Thursday, 13 February 2003
Impact of the Northwest Mexican Monsoon on Precipitation in the Central United States: A Moisture and PV Transport Perspective
Stephen M. Saleeby, Colorado State University, Fort Collins, CO; and W. R. Cotton
Poster PDF (3.0 MB)
The Colorado State University - Regional Atmospheric Modeling System (CSU-RAMS) is being used to examine linkages between the Mexican monsoon and precipitation on the Great Plains. Seasonal simulations have been performed for June-August of the 1988 drought year, 1993 mid-west flood year, and the 1997 El Nino year.

From vertical profiles of mixing ratio and moisture transport over the monsoon region, it appears there are two sources from which moist air is being advected into the U.S. At low-levels, the Gulf of California LLJ pushes moisture into southern AZ and NM, though this moisture remains contained to the southern half of these states.
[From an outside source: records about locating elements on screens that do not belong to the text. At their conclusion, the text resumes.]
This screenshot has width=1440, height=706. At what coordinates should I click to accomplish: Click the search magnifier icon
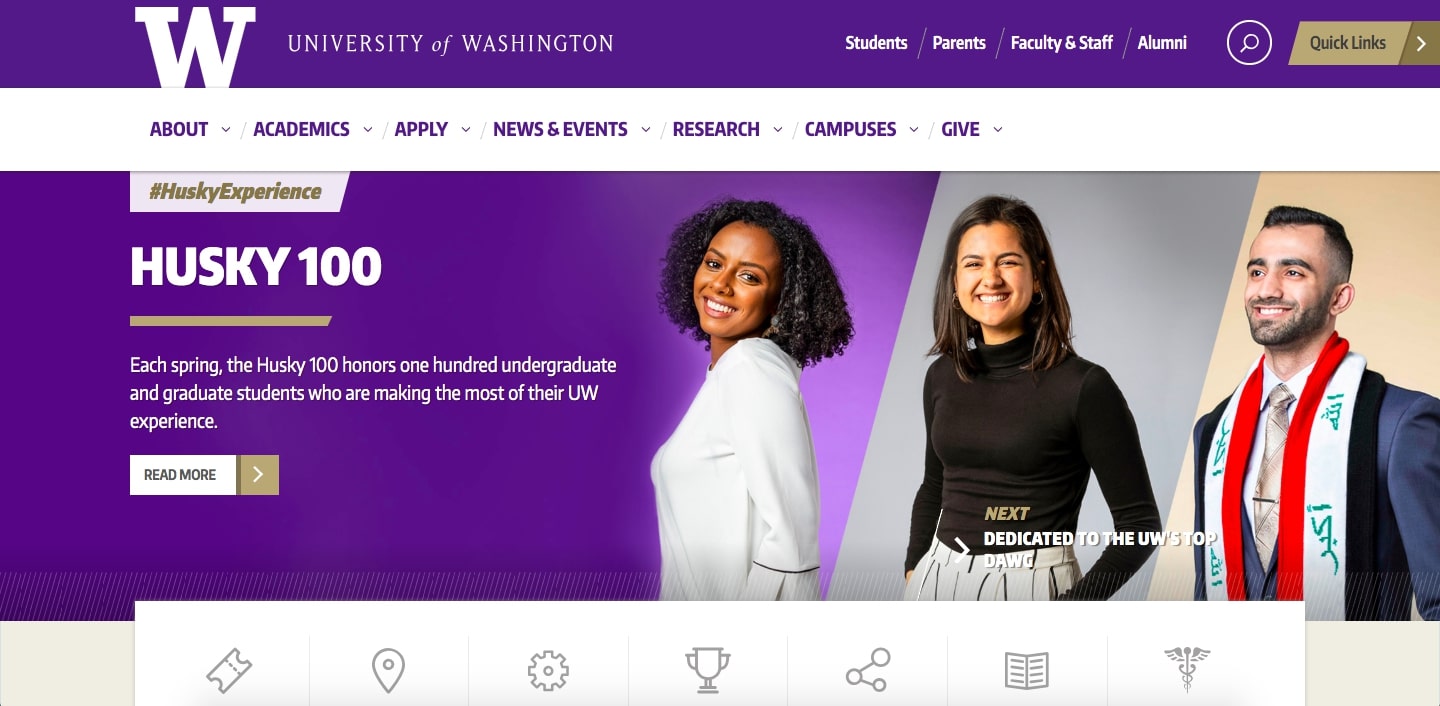pyautogui.click(x=1249, y=43)
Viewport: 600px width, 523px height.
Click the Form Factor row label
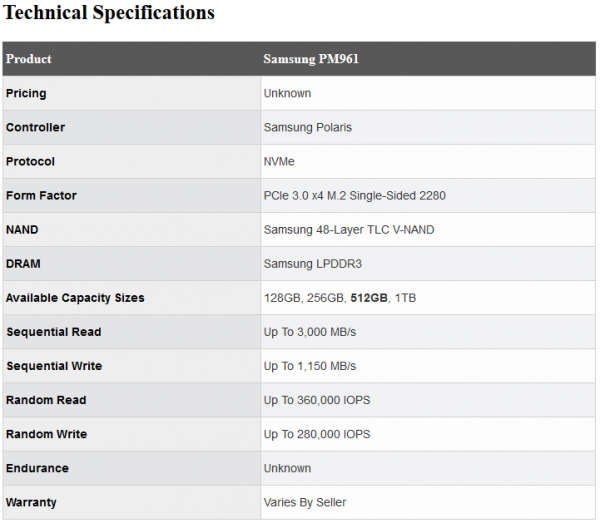pyautogui.click(x=41, y=195)
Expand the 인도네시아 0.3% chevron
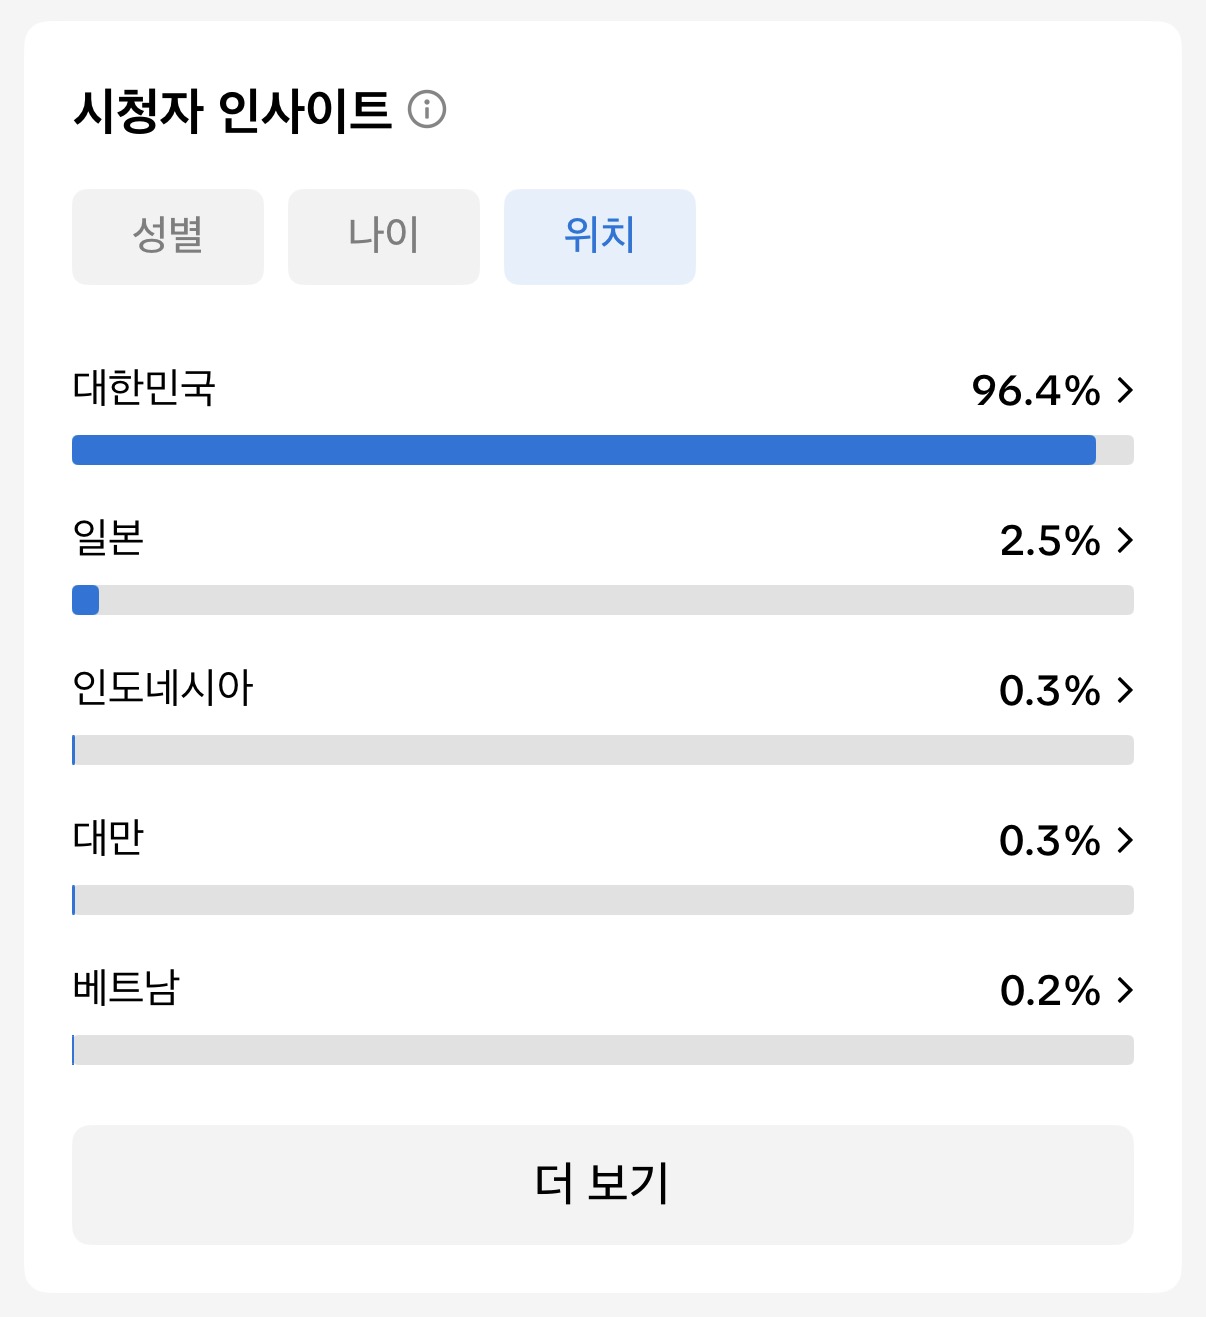The width and height of the screenshot is (1206, 1317). pyautogui.click(x=1125, y=690)
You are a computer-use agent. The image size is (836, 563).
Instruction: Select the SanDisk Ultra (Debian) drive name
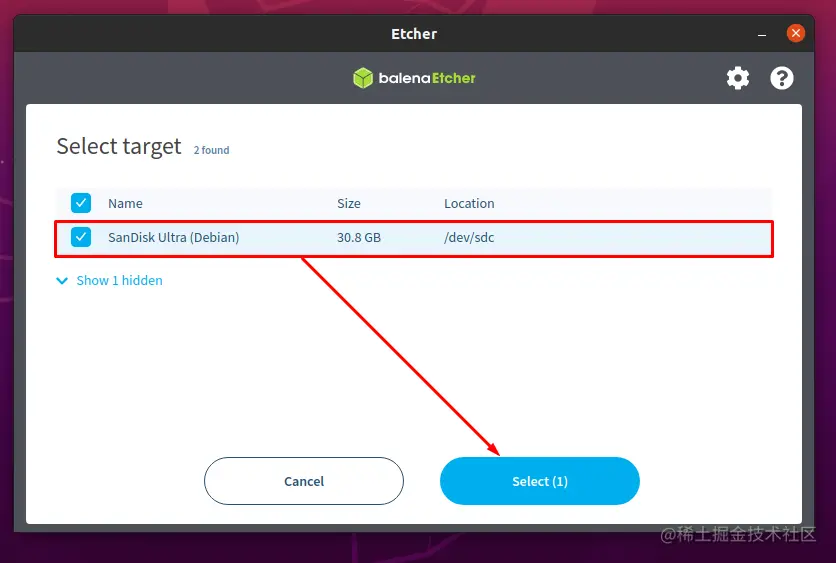[x=174, y=237]
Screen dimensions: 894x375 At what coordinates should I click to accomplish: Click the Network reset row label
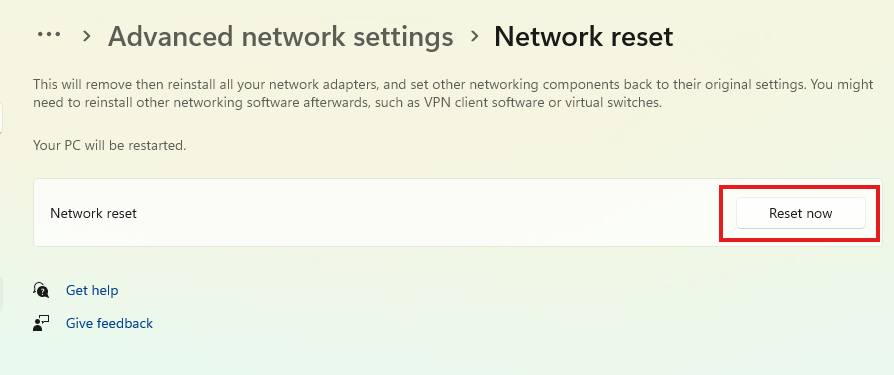tap(94, 213)
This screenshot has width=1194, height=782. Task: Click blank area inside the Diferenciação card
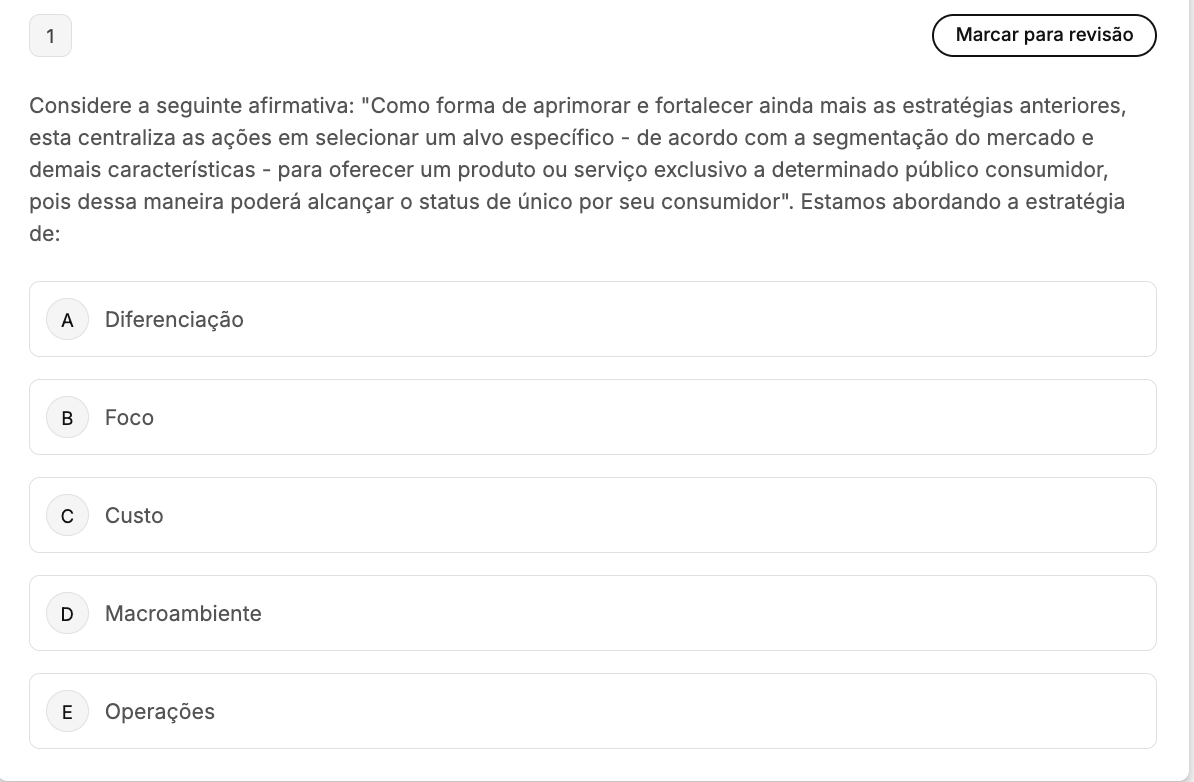(685, 319)
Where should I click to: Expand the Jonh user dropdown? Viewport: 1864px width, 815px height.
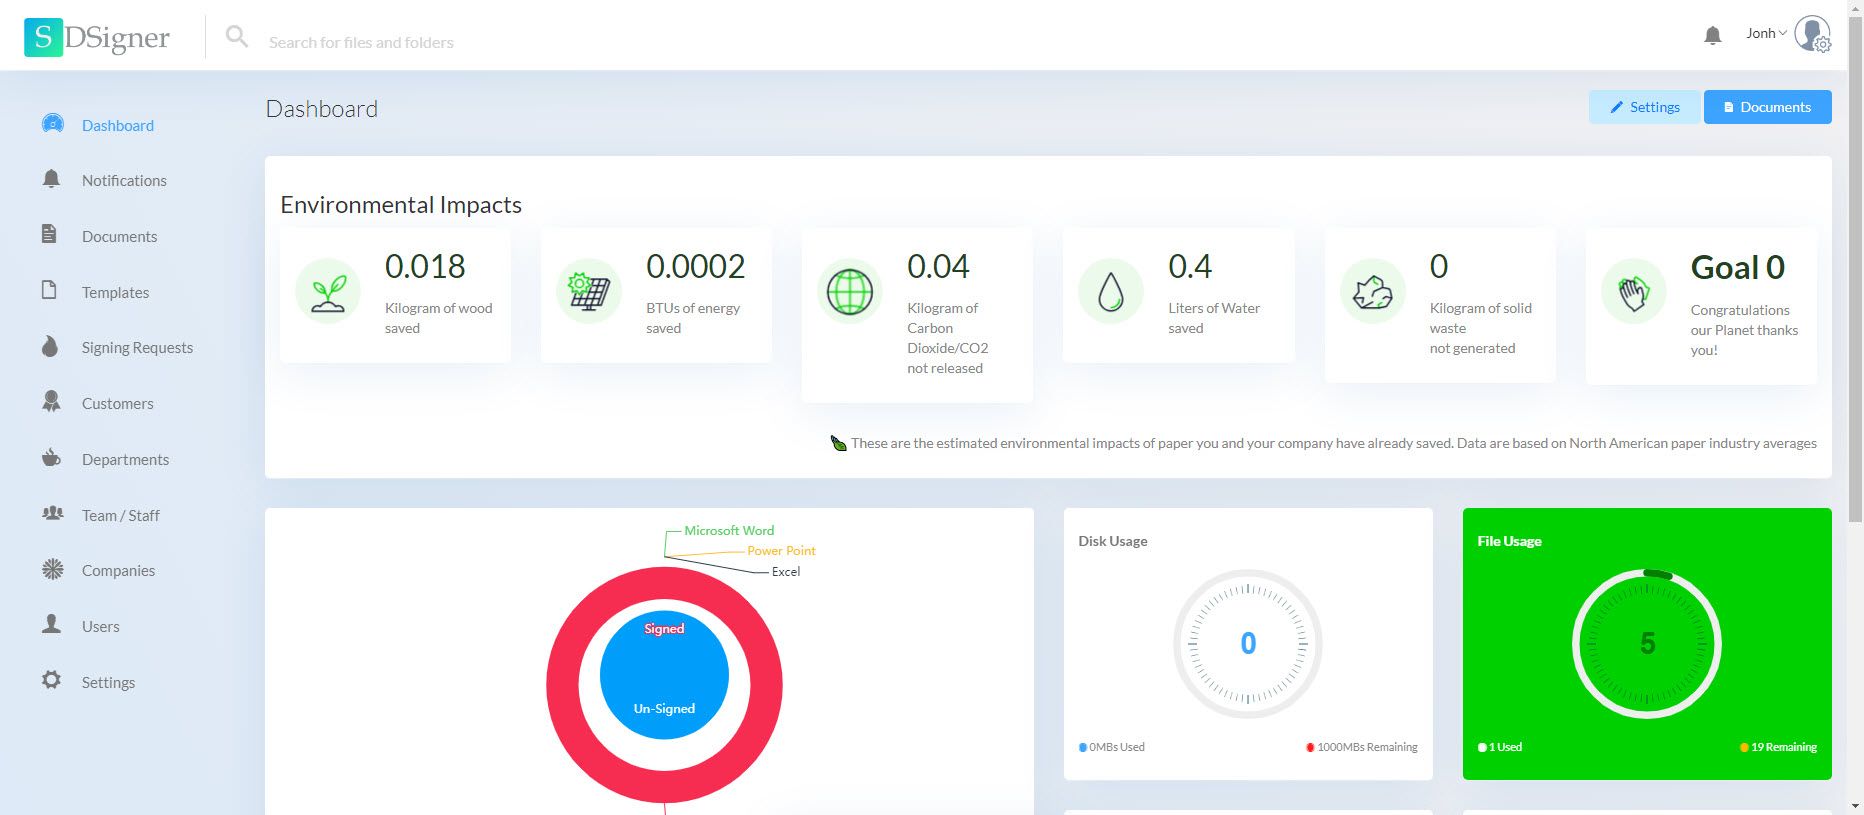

A moisture and wind convergence zone forms along the northern extent of the low-level moisture surge, and convection and precipitation form along this region. The increase in vertical moisture transport from the convection, along with southwesterly flow from the Pacific, aids in transporting this moisture into the mountain west at mid-levels.

During surge events, flow from the SMO tends to be southwesterly and most influential at mid-levels. Plumes of moisture "break off" from the SMO, advect into the mountain states, and strengthen the mid-level moisture gradient in central to eastern NM and CO. The increase in moisture, along with the daily upslope flow and elevated heating in the mountains, aids in convective system formation that often focuses along the tight moisture gradient. These developing precipitation systems often experience further strengthening once they reach the high plains of CO. Following development, these systems propagate across the Great Plains over a period of 1-2 days. Their ability to maintain themselves depends on their local dynamics and the dynamics downstream.

During the monsoon, the vertical motion over the central U.S. is in a subsidence pattern, and the overall dynamics is less likely to support or generate its own convection. Many of the systems generated in the lee of the Rockies contain high PV air that has been transported from the convective regions along the SMO. The resulting strong PV gradient tends to induce localized upper-level jet streaks imbedded within the large-scale westerly flow over the U.S. The associated jet streak circulations increase vertical motion and precipitation formation along the right entrance region of the jet. From this, it may be possible for these convective systems to generate their own dynamical support to maintain themselves as they propagate downstream.

Sensitivity tests to variations in soil moisture and SSTs have also been performed. Decreased (increased) values in soil moisture and SSTs tend to decrease (increase) the surface latent heat flux and overall accumulated precipitation. The greatest impact of soil moisture variation is localized in the regions with the largest initial soil moisture values. A similar pattern holds true for changes to SSTs, such that the greatest impact is located in regions where the low-level flow advects air off of the warm waters of the Gulfs of Mexico and California. There are several locations, though, that appear to be affected in the opposite sense.